The window to get a grip on the serious threat of climate change and the serious response we must make is said to be about 10 years. Ten effing years! That doesn’t mean the water in Richardson Bay swells over the shoreline and races up to the Depot in Mill Valley ten years from today — though it certainly might get to the Redwood High playing fields given the right conditions. It does mean that the wagon we are sitting in will have crested the hill and begun to pick up speed on the long terrifying ride down.
And of that ten years one year is completely lost because the idiots are still in charge. So what should Obama/Clinton do upon arrival in the White House? Chris Mooney, [Storm World, and The Republican War on Science] one of the dependables when it comes to global warming, the science and the policy, offers this.
…the time is right for a new president to sweep into office, define climate as a first-tier priority, and bring about a sea change — at least a figurative one in policy to stop a real one in the oceans. The initiative should start with a major speech in the first 100 or 150 days in which the president calls the nation to a historic challenge and lays out a plan. Dealing with global warming will not spell the end of the economy, but there will assuredly be costs — costs, that is, to avert even greater costs. We will be raising the price for some forms of energy use because they bring with them dire consequences (like the ultimate inundation of Florida). But by beginning to move away from carbon-based energy sources, we will also create many new economic opportunities, while also preventing intolerable and irreversible changes to the Earth. On any ledger sheet worth reading, dealing with global warming leaves us well in the black.
Even before the speech, the president will need to appoint a team committed to the endeavor. As New Hampshire’s Carbon Coalition has outlined, that means an Environmental Protection Agency administrator, a presidential science adviser, an Office of Management and Budget director, and a Council of Economic Advisers chair who all know what’s coming and are ready for it. It also probably means a high-level international climate envoy — preferably someone with a household name. (Guess who.) Hillary Clinton has further promised to create a National Energy Council in the White House, parallel to the National Security Council and headed by a top energy adviser. The council would coordinate both the federal response to climate change and the necessary accompanying energy policies.

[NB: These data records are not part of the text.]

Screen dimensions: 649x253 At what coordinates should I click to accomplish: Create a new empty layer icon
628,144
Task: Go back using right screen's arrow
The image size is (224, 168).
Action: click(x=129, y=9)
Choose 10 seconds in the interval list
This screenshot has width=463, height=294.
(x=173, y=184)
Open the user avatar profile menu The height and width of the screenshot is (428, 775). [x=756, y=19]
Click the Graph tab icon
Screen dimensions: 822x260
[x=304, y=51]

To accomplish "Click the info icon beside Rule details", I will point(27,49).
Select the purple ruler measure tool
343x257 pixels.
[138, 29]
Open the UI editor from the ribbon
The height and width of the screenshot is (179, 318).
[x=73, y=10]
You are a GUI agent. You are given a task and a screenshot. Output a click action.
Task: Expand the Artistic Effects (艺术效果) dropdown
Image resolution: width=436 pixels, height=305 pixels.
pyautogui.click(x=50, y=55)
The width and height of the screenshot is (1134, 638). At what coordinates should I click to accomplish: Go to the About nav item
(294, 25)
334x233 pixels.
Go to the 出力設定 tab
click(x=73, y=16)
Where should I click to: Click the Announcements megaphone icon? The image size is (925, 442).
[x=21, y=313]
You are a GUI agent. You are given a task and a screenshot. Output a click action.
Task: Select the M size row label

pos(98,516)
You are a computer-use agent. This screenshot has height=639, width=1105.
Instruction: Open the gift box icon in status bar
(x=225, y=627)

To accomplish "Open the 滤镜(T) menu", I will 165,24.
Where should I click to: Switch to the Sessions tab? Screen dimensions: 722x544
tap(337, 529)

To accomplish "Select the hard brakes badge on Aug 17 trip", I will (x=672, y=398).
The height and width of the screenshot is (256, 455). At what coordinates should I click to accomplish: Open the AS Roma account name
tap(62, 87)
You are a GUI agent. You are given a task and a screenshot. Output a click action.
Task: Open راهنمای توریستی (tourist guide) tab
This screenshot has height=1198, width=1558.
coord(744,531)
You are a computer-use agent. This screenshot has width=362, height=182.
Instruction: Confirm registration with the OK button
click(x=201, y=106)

Whatever the structure of policy-making at the highest levels, the staffing mandate has to extend down the ladder and throughout the agencies. The Bush administration offers a model in reverse. It installed people in the disparate branches of the federal bureaucracy who excelled at censoring scientists and at keeping global warming off the agenda. The next administration must be staffed by people who understand and accept the science and are committed to getting to work on the problem.